In 2006, the Pequot Library invested in a restoration project to address the condition of the elaborate metalwork set throughout their library stacks. Robert Robertson designed each shelf in the library to be supported by cast iron structures. Each row of shelving is framed by columns and the stairways linking the two storeys are made with balusters of garlands and vines in copper plated cast iron. During the course of restoration, over 6,000 metal pieces were individually treated. The project was carried out by Howard Newman's restoration company Newmans’ Ltd.

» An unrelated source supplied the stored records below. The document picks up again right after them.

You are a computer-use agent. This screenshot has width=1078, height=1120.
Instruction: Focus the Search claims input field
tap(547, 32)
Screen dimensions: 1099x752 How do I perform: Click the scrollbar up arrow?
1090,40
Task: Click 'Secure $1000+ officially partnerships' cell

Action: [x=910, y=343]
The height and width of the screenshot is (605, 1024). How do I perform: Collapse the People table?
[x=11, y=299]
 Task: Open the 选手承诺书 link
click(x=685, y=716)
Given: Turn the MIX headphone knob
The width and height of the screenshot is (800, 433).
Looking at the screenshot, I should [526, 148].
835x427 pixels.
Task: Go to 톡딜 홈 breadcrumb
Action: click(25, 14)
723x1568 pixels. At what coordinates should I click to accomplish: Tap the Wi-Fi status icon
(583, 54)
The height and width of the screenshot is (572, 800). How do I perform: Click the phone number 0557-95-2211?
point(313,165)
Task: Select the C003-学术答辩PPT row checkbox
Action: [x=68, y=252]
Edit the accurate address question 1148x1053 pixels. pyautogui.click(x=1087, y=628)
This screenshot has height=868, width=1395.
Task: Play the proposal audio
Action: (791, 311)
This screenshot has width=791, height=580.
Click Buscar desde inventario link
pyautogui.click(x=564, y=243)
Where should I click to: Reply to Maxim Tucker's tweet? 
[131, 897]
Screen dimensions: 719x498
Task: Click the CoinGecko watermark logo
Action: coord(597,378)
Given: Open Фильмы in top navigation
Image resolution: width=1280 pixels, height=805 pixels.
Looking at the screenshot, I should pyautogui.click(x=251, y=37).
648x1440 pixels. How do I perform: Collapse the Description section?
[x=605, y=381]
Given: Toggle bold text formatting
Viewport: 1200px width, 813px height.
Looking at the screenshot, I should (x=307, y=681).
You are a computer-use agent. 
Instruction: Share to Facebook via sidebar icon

The most recent restoration of the Library which occurred in 2020 and 2021, when the original signature terra cotta roof tiles from 1894 had replacements installed from the original manufacturer, Ludowici Roof Tile. The project included structural repairs and waterproofing the entire original structure and was funded to the amount of $1.6 million by the community and several grants.

Special collections
 

The library has a large Special Collection of manuscripts, rare books, and archives. The permanent Special Collection includes historically significant early American manuscripts, archives, rare books, artifacts, artwork, maps, and photographs. In total, the Special Collections house more than 30,000 items, many there since the library opened in 1894. Most items are available for view by appointment only with staff supervision in the Dillon Reading room of the library. The Pequot library founders built the original collection to document early Americana related to the thirteen original colonies, but it has since been expanded to include early printed books, medieval manuscripts, Shakespeareana, and information from American publishing in the twentieth century. Highlights include a 1776 Norwich edition of Common Sense, sermons, and other theological works from the seventeenth to nineteenth centuries, material on Native Americans from the seventeenth to nineteenth centuries, and first editions of Louisa May Alcott’s works, and Kate Greenaway editions. 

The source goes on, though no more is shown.